So it’s sad to see that they’ve been giving out advice encouraging sellers to break eBay policies, not offer returns and also mislead readers on the best time to end auctions.
But that’s exactly the steer they provided in an article by Claer Barrett called “I made £2,000 on eBay — and so could you – Top tips to convert your trash into treasure.” (You should be able to read the article here depending on how many articles you’ve read on FT.com or which subscription you have.)
Here’s some of the dodgy advice:
“I once sold a candle holder for a very good price by putting “suitable for Jo Malone candles” in the listing title.”
Klaxon: that’s keyword spamming and likely to get your item sanctioned if reported or discovered.
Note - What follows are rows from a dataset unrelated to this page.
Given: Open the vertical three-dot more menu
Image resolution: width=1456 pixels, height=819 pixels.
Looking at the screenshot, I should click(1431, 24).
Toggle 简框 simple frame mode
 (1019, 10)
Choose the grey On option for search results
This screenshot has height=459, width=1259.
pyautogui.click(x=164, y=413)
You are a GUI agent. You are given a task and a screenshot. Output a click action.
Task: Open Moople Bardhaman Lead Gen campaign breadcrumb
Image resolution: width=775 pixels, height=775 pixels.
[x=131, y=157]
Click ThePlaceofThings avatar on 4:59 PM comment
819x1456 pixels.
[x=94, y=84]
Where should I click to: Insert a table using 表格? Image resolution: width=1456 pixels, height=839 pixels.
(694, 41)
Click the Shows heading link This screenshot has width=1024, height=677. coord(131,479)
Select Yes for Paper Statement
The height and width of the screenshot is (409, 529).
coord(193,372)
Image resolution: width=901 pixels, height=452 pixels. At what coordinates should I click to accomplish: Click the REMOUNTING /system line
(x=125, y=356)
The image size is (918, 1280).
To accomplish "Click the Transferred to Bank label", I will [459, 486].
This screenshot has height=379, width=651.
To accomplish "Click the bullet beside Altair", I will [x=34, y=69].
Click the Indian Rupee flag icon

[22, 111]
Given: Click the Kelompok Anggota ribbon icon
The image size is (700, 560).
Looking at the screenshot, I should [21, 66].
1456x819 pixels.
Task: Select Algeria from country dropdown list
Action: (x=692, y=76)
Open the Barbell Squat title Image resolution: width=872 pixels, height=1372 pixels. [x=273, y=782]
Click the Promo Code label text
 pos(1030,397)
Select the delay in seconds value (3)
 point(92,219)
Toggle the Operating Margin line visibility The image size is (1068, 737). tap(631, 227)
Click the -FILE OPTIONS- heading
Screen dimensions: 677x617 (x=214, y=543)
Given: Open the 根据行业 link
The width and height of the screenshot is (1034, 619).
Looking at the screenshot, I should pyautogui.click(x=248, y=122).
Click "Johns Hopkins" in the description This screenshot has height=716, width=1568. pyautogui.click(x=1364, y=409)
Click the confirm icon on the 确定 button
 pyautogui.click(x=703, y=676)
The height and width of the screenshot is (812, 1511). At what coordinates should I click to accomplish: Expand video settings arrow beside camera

“Set your default eBay seller policy to “no returns” and make this abundantly clear to buyers in your item description.”
Claer Barrett’s article is obviously directed at consumer sellers who have no reason to offer returns, apart from it being good practice. But I’d say it’s bad business in any case: offering returns attracts more buyers than it attracts returns. I’d advise all sellers to offer returns but specify the terms.
“For items that people are likely to fight over, such as designer handbags, time the auction to end late on a Friday or Saturday night when people will often bid wildly, having had a few drinks.”
This is just shoddy advice that’s simply not backed out by experience or numbers. Indeed, Friday nights couldn’t be a worse time to end items. If I was offering advice I’d say any weekday or a Sunday was better than Friday or Saturday. And anyway, why not consider a Buy it Now?
It’s such a shame that eBay advice articles, talking about selling, are giving out such dodgy tips. But read the article and make up your own mind.
What do you make of the article?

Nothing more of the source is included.